-- Start of SELECTED EXTRACT --

Scala Process - Capture Standard Out and Exit Code

Question

I\'m working with the Scala scala.sys.process library.

I know that I can capture the exit code with ! and the output with !!

Answer 1

The one-line-ish use of BasicIO or ProcessLogger is appealing.

scala> val sb = new StringBuffer
sb: StringBuffer = 

scala> ("/bin/ls /tmp" run BasicIO(false, sb, None)).exitValue
res0: Int = 0

scala> sb
res1: StringBuffer = ...

or

scala> import collection.mutable.ListBuffer
import collection.mutable.ListBuffer

scala> val b = ListBuffer[String]()
b: scala.collection.mutable.ListBuffer[String] = ListBuffer()

scala> ("/bin/ls /tmp" run ProcessLogger(b append _)).exitValue
res4: Int = 0

scala> b mkString "\n"
res5: String = ...

-- End of SELECTED EXTRACT --

**REQUIRED ACTIONS**
1 - In the Scala process thread, which operator does the question say captures the output?
2 - Carry on the Scala process thread from its final line.

-- Start of COLLECTED DATA --

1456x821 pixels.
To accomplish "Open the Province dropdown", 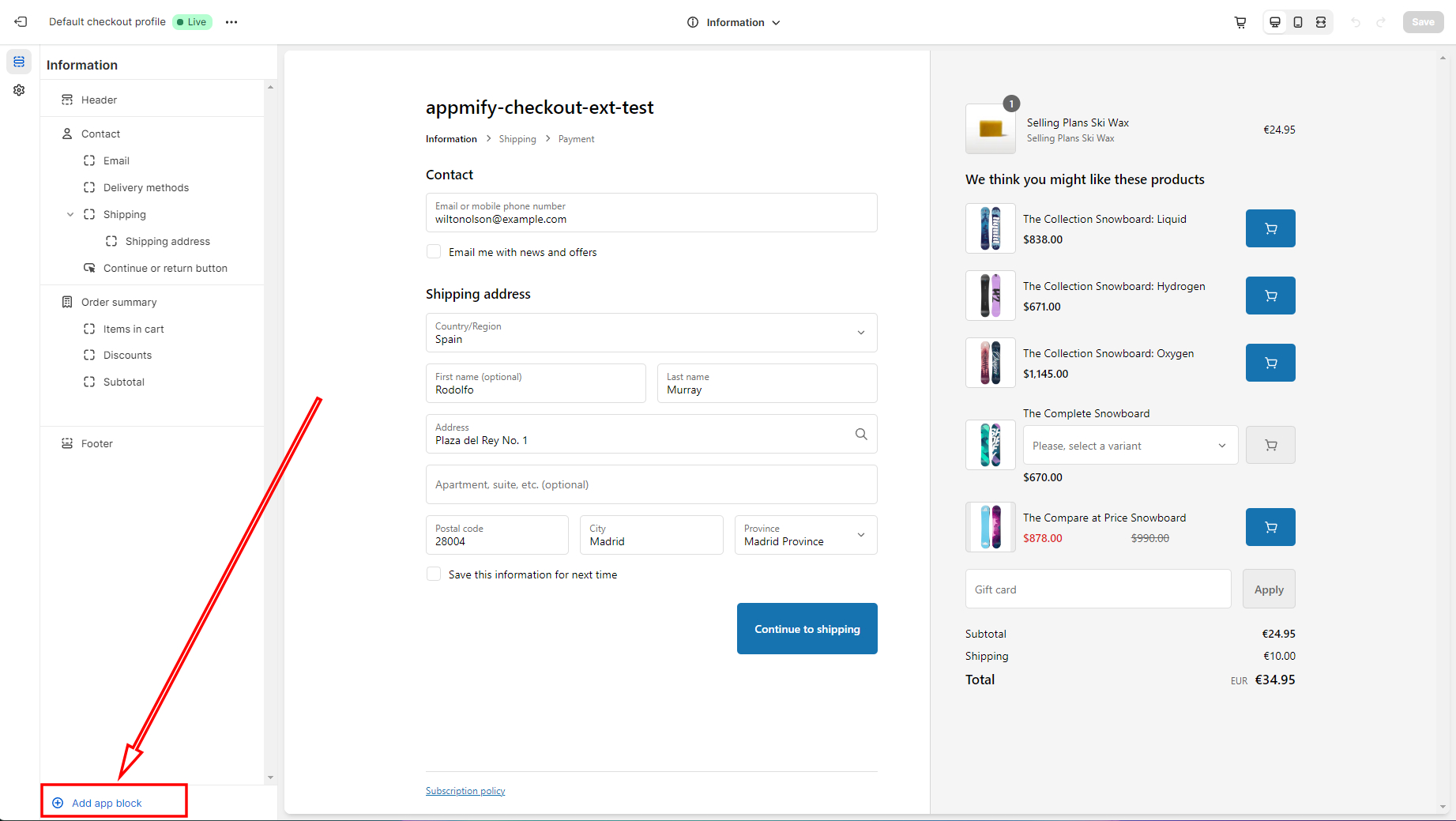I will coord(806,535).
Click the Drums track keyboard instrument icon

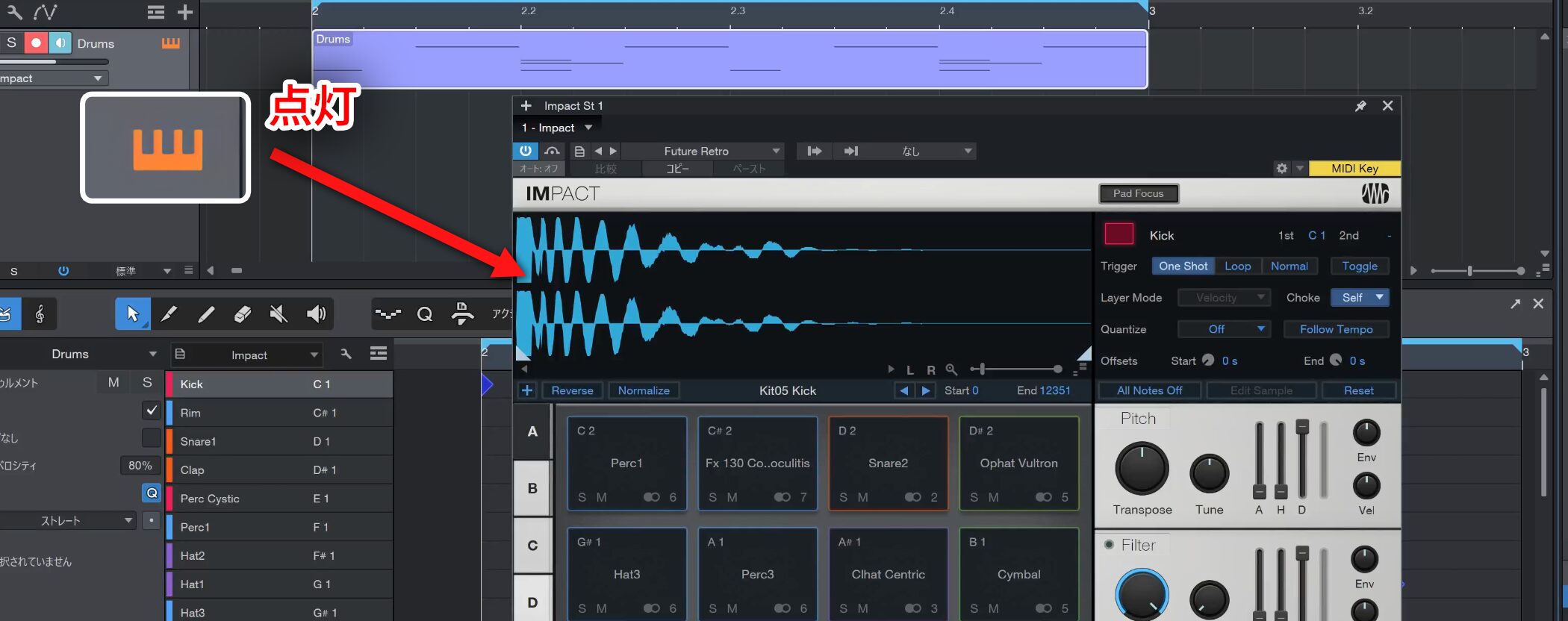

-- End of COLLECTED DATA --

**OUTPUTS BY TASK**
1 - !!

2 -
Depending on what you mean by capture, perhaps you're interested in output unless the exit code is nonzero. In that case, handle the exception.

scala> val re = "Nonzero exit value: (\\d+)".r.unanchored
re: scala.util.matching.UnanchoredRegex = Nonzero exit value: (\d+)

scala> Try ("./bomb.sh" !!) match {
     | case Failure(f) => f.getMessage match {
     |   case re(x) => println(s"Bad exit $x")
     | }
     | case Success(s) => println(s)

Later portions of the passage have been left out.